Build and Automate a Serverless ETL Pipeline with AWS Lambda [2/2]
In Part 1, I created a Python script to collect data from Youtube trending videos and save it to AWS RDS MySQL instance. However, that script was running in my laptop, it’s time to make it serverless!
I’m going to automate the ETL Pipeline in AWS Lambda and schedule to run it daily. The code can be found in my github.

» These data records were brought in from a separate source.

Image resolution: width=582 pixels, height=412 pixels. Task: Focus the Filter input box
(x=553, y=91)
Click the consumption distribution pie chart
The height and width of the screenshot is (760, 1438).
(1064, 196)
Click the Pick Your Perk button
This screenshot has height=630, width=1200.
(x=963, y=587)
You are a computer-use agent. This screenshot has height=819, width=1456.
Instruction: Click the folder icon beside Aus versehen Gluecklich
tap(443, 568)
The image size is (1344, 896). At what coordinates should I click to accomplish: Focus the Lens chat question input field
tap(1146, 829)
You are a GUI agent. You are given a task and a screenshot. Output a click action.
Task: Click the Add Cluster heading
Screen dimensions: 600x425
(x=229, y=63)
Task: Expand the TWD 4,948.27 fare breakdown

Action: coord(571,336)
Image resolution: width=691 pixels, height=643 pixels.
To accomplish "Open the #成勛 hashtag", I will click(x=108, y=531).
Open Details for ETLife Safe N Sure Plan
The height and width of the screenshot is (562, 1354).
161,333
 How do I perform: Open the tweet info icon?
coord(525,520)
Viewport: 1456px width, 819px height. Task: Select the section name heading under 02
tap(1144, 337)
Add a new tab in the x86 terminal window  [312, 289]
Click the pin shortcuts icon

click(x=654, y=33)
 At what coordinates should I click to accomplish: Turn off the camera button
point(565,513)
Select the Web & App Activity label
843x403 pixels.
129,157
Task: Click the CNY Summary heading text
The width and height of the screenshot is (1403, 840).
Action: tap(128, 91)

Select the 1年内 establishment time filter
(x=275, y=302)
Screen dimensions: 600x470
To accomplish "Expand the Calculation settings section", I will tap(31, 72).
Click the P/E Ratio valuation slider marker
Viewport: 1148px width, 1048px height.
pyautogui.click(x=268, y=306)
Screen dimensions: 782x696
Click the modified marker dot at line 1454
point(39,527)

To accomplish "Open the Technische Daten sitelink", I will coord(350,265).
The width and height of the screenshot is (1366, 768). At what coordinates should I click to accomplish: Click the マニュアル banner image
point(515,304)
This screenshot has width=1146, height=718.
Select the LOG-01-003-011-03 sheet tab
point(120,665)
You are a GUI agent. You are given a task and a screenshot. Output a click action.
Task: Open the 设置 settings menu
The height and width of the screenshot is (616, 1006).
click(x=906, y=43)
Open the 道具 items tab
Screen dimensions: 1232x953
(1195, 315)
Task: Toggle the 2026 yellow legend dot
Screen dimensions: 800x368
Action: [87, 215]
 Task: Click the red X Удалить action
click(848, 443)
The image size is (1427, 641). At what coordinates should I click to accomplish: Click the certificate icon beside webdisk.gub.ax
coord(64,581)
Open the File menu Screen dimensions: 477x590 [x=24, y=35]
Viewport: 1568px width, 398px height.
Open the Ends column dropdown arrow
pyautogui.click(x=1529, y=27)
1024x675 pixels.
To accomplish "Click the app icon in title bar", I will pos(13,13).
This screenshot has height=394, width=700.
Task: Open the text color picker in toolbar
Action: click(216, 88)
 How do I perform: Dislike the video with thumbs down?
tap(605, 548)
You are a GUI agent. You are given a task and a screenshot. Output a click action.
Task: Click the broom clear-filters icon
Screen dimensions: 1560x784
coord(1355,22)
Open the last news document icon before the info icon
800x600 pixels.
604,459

Amazon provides well-documented tutorial, besides, there are many videos, for instance, How to perform ETL with AWS lambda using Python that can show the process in a quick and clear way. Basically, here are the steps:
Create Lambda function
lambda_function.py
Add Layers
The script requries 5 Python packages: Pandas, Numpy, Requests, SQLAlchemy, and PyMySQL. There are 3 ways to add a layer, I think it’s convenient to specifiy a layer by providing the ARN. For instance, specify an ARN for Pandas:
Test
Click “Test” button to execute the code, check “Execution results”.
There is no errors.
Double check MySQL, table youtube_trending_videos
did update.
Automate AWS Lambda function using Amazon EventBridge CloudWatch
Event schedule
Follow this tutorial to create a rule in Amazon EventBridge. Set the cron expression to 0 18 * * ? *
, it will run at 18:00 UTC (11:00 AM PST).
Targets
Set the Lambda function I created earlier as the target.
Summary
In Part 1 & Part 2, I have implemented the following concepts:
- Creation of AWS RDS MySQL instance.
- Creation & configuration of AWS Lambda function.
- Automation of AWS Lambda function with Amazon EventBridge.
With this ETL pipeline, I just need to wait for enough data of Youtube trending videos for future analysis.